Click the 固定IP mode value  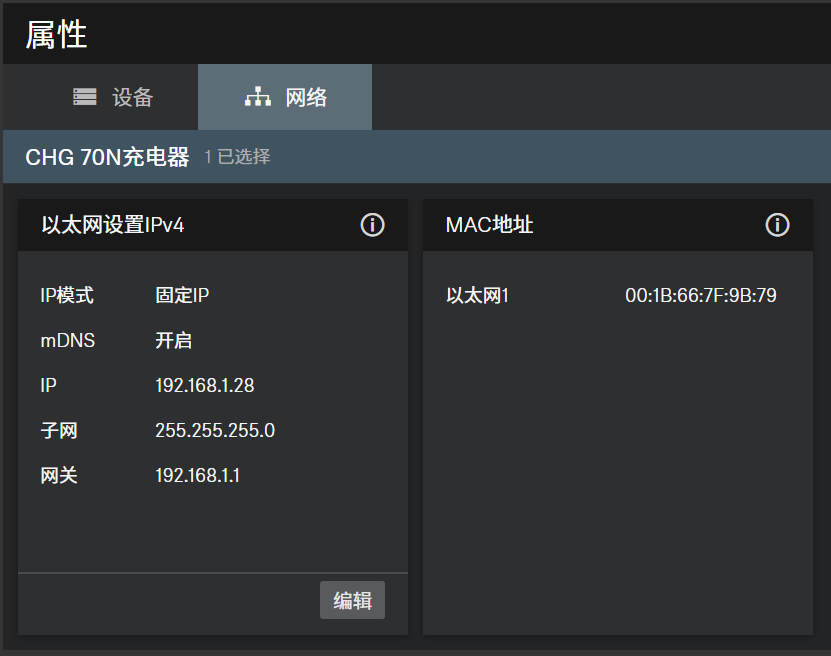[182, 295]
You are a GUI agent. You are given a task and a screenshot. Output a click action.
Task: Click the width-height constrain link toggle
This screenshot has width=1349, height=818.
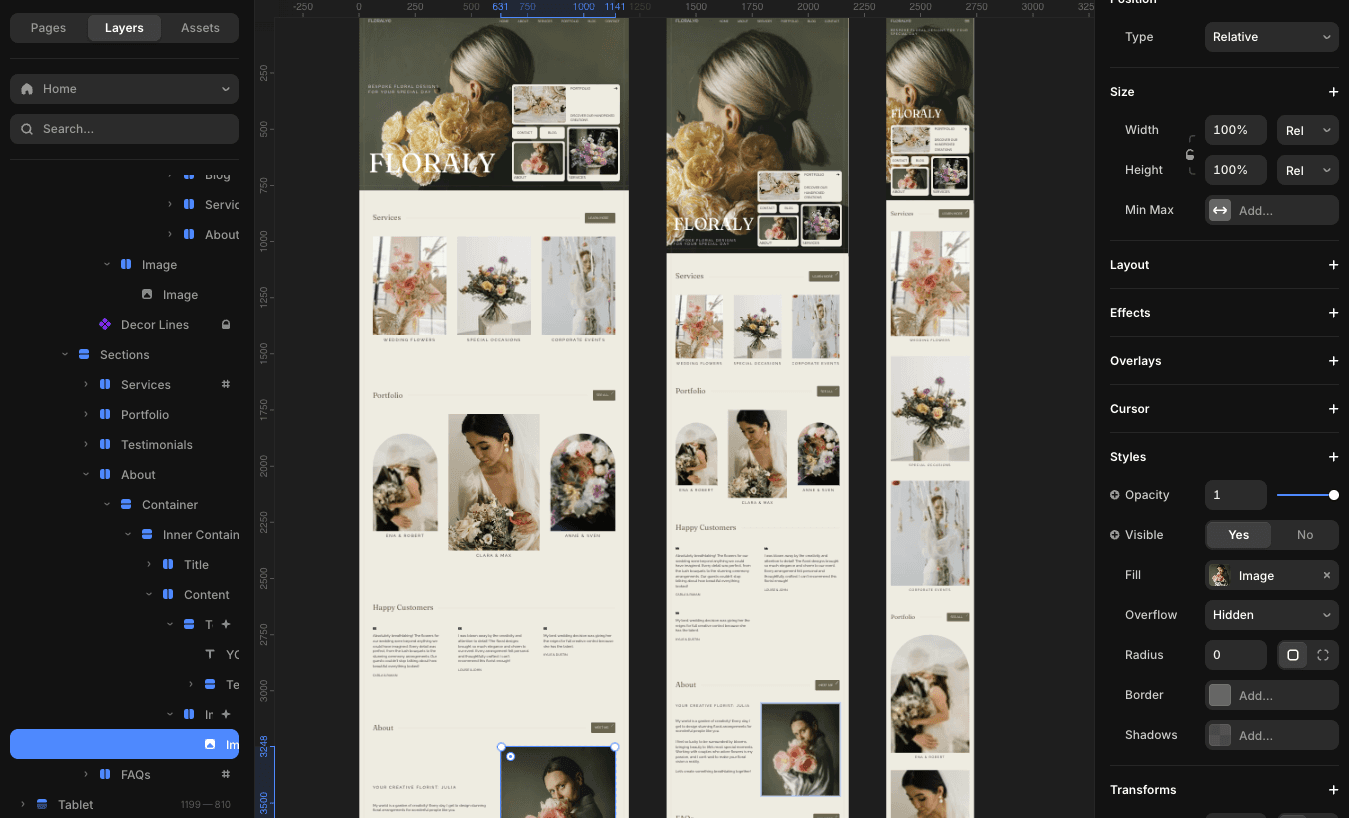[1190, 150]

┄┄┄┄┄┄┄┄┄┄

**WHAT THE TASK REQUIRES**
Copy out each line above that contains the word "width".

**WRITTEN RESPONSE**
Task: Click the width-height constrain link toggle
This screenshot has width=1349, height=818.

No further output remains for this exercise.